America Still Values Free Speech: ‘People Are Too Easily Offended’

New poll shows more than half of Americans feel that the general public is “too sensitive” when it comes to speech.

QUICK FACTS:
  • The recent survey conducted by pollster Ipsos Mori on behalf of King’s College London.
  • The survey “asked 23,000 adults in 28 countries about their attitudes towards free speech,” according to The Economist.
  • Respondents rated—on a scale from zero to seven—”how they felt about using potentially hurtful words when speaking with people from different backgrounds to their own.”
  • Zero meant that respondents felt that “people are too easily offended.”
  • A seven meant they thought it was necessary to “change the way people talk.”
  • “More than half of respondents in America, Australia, Britain and Sweden rated themselves between zero and three (excluding those who answered ‘don’t know’),” explains The Economist, “meaning they were the most likely to feel that the general public are too sensitive when it comes to speech.”

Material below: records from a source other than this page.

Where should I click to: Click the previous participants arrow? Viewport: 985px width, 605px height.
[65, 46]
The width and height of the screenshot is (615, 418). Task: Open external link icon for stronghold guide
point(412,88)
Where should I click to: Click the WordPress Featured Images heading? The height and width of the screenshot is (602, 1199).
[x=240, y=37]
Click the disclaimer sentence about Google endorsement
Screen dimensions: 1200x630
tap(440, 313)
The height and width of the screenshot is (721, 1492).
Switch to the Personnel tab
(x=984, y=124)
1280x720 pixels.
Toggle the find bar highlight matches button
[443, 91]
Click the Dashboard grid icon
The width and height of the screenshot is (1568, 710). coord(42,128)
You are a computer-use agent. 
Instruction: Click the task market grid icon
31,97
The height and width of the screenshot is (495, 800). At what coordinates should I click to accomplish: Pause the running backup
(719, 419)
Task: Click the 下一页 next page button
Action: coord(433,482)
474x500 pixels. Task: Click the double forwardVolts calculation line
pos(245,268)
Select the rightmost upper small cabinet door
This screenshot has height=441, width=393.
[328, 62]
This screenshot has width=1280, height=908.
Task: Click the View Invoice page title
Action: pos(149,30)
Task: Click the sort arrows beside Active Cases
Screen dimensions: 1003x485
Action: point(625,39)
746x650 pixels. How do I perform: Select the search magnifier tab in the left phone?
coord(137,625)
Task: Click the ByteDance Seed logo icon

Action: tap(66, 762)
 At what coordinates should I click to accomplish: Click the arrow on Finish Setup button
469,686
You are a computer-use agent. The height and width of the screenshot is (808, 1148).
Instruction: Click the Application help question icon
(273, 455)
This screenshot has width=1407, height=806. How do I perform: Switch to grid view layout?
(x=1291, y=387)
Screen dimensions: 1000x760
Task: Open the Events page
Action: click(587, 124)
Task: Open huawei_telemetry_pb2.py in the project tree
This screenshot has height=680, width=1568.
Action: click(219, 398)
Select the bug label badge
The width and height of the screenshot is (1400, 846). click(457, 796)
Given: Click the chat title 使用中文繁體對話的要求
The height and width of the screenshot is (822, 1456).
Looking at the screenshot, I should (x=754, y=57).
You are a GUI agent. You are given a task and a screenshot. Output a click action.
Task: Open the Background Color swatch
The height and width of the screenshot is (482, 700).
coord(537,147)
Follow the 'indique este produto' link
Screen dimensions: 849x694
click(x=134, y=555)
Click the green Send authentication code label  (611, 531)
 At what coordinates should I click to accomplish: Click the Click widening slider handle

  • “At the other end of the scale, Chinese, Indians and Turks were the least likely to say people were being too sensitive—fewer than one-fifth of the people from these countries responded with a scale of zero to three—instead believing it was necessary to modify their language.”
From The Economist
AMERICANS THINK ‘CULTURE WARS’ ARE DIVISIVE:
  • Survey respondents were also asked whether or not they agreed that “culture wars” were dividing their countries, notes The Economist.
  • “Americans and Indians were among the most likely to say that they were, with about three-fifths agreeing.”
  • “By contrast, fewer than one-tenth of Japanese and one-fifth of Russians and Germans thought that culture wars were divisive.”